It is no wonder that Christmas is such a magical time for so many people all over the world, when we look back at the mystical traditions of gifting.
Christmas gifting brings with it so many mystical traditions and it is no surprise that it is such a happy time. Here, we take a look at some festive favourites including Secret Santa, the evolution of the Christmas cracker and the history behind the stocking.
How does Secret Santa work and where did it originate?
“Secret Santa” or “Julklapp” originated in Scandinavia, where according to custom people left a gift on the doorstep, knocked loudly on the door and left without being seen. Jul means Christmas and Klapp means to knock! Nowadays Secret Santa gifts are kind gestures and tokens of friendship, where office colleagues, long term friends or friendship groups gather together when each of them places their wrapped Secret Santa gift into a sack.
Each person reaches in and chooses a gift which cannot be the one they put in and the fun is not only in the unwrapping of the gift but also guessing which present came from whom.
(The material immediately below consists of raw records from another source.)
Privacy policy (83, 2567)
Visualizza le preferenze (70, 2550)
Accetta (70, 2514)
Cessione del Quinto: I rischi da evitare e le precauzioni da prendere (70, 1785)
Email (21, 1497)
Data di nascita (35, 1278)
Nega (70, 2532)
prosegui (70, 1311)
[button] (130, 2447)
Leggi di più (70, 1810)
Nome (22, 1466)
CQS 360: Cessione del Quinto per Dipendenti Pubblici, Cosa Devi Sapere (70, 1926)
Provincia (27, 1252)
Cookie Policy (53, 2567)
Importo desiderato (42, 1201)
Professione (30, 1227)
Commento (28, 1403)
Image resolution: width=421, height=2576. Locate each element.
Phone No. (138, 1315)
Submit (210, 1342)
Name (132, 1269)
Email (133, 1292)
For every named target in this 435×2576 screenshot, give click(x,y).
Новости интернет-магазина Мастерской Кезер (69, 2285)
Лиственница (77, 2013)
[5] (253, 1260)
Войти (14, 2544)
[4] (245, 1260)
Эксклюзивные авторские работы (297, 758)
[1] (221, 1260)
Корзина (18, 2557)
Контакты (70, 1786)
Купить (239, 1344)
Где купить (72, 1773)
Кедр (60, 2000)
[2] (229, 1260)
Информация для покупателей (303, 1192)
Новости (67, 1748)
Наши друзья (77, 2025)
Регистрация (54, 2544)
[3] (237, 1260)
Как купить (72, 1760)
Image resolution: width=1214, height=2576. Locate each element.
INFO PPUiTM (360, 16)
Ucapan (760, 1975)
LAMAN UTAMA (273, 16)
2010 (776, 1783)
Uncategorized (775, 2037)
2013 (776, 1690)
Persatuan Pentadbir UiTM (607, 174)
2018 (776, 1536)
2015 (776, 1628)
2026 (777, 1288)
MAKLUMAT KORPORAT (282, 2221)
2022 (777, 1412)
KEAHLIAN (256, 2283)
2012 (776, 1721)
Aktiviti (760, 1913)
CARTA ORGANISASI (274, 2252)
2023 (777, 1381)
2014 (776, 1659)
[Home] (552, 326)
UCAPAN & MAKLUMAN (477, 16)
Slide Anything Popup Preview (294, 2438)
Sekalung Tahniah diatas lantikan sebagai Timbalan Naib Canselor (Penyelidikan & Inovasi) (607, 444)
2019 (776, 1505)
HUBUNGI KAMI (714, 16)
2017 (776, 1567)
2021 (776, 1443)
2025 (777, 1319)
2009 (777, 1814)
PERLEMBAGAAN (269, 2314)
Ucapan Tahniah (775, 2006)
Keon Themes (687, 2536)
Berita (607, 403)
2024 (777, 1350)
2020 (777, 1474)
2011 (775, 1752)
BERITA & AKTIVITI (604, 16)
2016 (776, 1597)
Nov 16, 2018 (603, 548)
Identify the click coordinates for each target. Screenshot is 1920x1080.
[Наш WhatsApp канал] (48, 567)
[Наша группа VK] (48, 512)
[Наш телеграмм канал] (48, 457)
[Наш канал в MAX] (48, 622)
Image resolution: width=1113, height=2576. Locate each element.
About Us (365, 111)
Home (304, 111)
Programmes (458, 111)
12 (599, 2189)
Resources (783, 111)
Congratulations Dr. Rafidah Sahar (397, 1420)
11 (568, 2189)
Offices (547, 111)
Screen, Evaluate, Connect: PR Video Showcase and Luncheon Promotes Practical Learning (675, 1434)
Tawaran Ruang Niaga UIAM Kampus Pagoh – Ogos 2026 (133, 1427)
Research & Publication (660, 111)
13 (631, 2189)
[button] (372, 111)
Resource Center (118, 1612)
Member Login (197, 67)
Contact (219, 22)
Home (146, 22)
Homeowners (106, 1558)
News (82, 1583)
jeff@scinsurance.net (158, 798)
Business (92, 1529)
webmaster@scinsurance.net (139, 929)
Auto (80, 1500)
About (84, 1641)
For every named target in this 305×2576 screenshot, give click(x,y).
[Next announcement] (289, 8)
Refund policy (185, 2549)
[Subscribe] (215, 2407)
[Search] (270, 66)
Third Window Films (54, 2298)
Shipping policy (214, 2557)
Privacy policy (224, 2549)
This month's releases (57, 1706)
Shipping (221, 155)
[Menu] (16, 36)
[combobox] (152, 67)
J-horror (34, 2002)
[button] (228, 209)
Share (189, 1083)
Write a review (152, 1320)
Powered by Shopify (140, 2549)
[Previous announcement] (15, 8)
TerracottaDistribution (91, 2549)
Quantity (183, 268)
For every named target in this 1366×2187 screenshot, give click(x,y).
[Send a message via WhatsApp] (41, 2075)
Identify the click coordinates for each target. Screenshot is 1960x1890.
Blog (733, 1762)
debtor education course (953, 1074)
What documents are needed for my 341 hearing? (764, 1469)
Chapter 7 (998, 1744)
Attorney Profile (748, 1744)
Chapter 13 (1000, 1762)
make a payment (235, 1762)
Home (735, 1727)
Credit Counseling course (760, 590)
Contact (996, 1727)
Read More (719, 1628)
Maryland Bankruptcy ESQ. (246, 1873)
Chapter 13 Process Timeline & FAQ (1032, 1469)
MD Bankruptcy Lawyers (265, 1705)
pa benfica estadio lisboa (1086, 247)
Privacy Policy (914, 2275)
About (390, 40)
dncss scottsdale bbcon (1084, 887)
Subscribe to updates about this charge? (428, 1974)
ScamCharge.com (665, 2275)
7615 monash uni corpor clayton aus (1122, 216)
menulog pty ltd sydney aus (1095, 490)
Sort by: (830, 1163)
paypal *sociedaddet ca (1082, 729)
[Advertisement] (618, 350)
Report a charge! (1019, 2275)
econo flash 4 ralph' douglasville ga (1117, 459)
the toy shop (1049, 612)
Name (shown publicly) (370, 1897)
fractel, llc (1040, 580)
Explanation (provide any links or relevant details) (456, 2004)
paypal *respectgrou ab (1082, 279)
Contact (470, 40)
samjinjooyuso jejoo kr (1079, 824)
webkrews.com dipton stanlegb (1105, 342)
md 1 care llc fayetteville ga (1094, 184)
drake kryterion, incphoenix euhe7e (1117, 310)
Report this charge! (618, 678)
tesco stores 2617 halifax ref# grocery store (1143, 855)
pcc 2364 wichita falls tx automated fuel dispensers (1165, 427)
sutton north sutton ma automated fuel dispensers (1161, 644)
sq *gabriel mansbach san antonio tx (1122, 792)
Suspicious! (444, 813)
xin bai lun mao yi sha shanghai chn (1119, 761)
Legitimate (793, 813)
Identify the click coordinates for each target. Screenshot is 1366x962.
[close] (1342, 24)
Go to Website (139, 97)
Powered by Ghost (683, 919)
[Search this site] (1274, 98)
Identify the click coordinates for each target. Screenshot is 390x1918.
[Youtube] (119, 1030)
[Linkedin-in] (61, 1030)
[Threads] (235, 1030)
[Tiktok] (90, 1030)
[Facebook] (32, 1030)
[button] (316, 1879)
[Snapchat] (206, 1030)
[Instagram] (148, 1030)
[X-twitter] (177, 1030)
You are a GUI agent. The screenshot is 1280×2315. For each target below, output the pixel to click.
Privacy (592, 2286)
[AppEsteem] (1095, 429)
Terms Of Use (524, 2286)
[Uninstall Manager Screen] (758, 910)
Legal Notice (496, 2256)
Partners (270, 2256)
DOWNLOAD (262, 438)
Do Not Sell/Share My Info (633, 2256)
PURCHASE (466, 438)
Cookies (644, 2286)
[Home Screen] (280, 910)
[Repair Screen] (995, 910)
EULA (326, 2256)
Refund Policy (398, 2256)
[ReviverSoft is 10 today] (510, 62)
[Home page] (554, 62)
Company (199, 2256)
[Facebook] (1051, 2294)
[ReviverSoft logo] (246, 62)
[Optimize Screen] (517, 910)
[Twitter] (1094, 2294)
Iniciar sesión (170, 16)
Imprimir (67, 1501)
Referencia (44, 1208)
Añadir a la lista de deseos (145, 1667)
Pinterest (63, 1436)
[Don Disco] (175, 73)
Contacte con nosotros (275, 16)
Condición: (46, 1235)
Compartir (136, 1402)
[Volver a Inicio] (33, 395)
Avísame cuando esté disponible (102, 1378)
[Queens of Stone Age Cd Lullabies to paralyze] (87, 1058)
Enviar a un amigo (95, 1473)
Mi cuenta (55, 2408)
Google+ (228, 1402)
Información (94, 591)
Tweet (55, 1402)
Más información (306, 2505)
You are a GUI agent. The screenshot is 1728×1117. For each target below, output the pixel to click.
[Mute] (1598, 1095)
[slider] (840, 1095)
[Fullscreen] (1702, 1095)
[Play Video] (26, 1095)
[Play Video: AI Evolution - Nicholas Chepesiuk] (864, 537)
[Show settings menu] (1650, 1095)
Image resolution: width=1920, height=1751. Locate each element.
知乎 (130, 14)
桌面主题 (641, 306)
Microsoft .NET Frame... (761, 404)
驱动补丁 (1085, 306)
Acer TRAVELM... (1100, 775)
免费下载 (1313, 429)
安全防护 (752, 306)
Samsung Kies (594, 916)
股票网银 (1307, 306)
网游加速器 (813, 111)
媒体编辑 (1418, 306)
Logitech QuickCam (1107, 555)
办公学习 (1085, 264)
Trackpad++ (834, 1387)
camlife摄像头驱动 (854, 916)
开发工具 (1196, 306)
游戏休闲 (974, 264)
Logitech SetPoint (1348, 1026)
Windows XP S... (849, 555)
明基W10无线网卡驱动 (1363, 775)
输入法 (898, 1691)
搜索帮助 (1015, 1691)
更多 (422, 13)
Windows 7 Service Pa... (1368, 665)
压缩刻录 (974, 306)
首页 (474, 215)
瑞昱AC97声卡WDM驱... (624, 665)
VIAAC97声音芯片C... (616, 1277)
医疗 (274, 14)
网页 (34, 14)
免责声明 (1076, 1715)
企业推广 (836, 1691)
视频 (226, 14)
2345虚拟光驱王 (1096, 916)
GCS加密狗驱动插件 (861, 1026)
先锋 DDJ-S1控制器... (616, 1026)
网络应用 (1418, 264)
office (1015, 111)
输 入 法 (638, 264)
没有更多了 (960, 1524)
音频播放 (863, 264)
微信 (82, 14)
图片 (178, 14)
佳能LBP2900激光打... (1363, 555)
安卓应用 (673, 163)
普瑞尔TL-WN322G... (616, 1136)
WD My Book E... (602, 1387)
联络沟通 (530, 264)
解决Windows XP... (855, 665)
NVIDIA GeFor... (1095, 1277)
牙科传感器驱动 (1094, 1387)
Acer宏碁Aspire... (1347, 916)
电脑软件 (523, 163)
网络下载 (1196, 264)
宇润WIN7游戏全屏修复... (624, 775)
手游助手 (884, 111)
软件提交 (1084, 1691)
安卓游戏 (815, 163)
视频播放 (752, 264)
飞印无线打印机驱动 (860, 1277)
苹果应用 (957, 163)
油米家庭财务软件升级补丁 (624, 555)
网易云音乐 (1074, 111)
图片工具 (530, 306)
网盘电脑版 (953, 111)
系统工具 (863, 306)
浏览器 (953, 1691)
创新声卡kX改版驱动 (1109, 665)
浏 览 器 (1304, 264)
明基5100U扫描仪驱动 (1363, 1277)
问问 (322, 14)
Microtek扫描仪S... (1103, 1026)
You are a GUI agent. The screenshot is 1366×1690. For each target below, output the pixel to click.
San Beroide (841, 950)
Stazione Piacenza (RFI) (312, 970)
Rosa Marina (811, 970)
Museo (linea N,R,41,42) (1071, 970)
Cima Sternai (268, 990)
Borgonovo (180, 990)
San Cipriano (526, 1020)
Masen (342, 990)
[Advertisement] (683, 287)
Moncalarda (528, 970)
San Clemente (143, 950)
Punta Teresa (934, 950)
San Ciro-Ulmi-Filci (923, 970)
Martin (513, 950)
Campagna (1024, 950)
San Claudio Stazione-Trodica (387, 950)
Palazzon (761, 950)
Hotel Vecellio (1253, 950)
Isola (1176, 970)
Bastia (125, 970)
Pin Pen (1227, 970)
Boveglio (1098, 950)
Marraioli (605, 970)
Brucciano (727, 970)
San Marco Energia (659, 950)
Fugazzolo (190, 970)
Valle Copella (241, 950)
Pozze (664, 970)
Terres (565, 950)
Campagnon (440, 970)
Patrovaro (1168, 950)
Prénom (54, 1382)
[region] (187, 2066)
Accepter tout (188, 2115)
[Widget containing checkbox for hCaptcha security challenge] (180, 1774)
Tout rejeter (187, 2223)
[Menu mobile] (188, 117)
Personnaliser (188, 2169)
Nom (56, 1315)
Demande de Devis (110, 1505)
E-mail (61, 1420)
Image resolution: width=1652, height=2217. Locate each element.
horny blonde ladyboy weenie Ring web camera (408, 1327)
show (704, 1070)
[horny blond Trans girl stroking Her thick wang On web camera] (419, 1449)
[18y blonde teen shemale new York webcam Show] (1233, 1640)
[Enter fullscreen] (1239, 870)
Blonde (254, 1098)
The key is to gift a surprise which is unique yet inexpensive, and something which you know everyone will want and love but one that they are unlikely to already have.
Who invented Christmas Crackers?
Bon bons or Christmas Crackers originate from London as long ago as 1847. Tom Smith was a London confectioner and with sales of his bon bon sweets declining, he decided to market new ways in which to sell them. He first used twists of paper around the sweets, and then he started wrapping the sweets with a love message inside.
His family went on to develop the crackle in the twist of paper which is how the Christmas Cracker got its name and why it still has notes and messages inside it today. Who would have thought that his commercial brilliance would still be showing itself today with confectionary, beauty, lifestyle, jewellery and clothing companies still using this method to market and sell their gifts.
Crackers can be a lovely way to wrap perfume or a body cream, or they can be a small Secret Santa gift. They can also be bespoke and luxurious, with jewellery declaring endless love to that special person at this magical time of year.
The history of Christmas Stockings (and what you should put in them)
Now for the story of the Christmas Stocking: legend has it that Saint Nicolas, who is said to be from Spain, visited a poor family who had three beautiful daughters. Their stockings were hanging by their fireplace to dry overnight and Saint Nicolas, having climbed down the chimney, saw the stockings and filled them with gold coins which the family found the next day.
If you have often wondered why oranges are traditionally placed into Christmas stockings, it is that they represent the golden coins left by Saint Nicolas – and gold remains the colour of Christmas gifting to this day. Who would’ve thought that such a legend would still be being played out today in homes all over the world which are decorated gold and sparkly.
Many countries celebrate St Nicholas and will commemorate him separately to Christmas, with St. Nicholas Eve and St. Nicholas Day on December 5th and 6th. In European countries including France it is tradition for children to leave shoes in front of the fireplace or by the Christmas tree in the few days leading up to Christmas, for Père Noël, or Father Christmas, to fill them each morning with small gifts.
In the Netherlands, on the evening of December 5th, children tend to leave wooden shoes for Sinterklaas, or St. Nicholas, filled with sweets for him and carrots or hay for his horses. In turn, St. Nick, who is said to travel from Spain, fills the shoes with treats.
In Iceland, famous for its Viking history, one tradition is that of the Yule Lads. On the 11th December each year, Icelandic children place their shoes in the window in the hope that each night, one of these mischievous troll-like creatures will come down from the mountains and fill the shoes with little gifts and treats. This continues each night up until Christmas Eve, the children must however earn the gifts by behaving well and being kind to others… otherwise they run the risk of finding a potato in their shoe instead.
Why do we give gifts at Christmas?
The act of giving at Christmas dates back centuries starting with the Three Kings who bore gifts of gold, frankincense and myrrh. The birth of Jesus is a well-known story, but our gifts don’t have to be monetary.
Christmas is a time to reflect, to think about what matters to you. For our great grandparents and grandparents times were tough. During war time they showed us what it was to pull together; they shared what they had, and they helped and supported each other. It doesn’t cost money to collect warm clothes for the homeless, give time to someone who is alone and lonely. A small gesture of kindness will bring happiness to someone and that is what Christmas is about.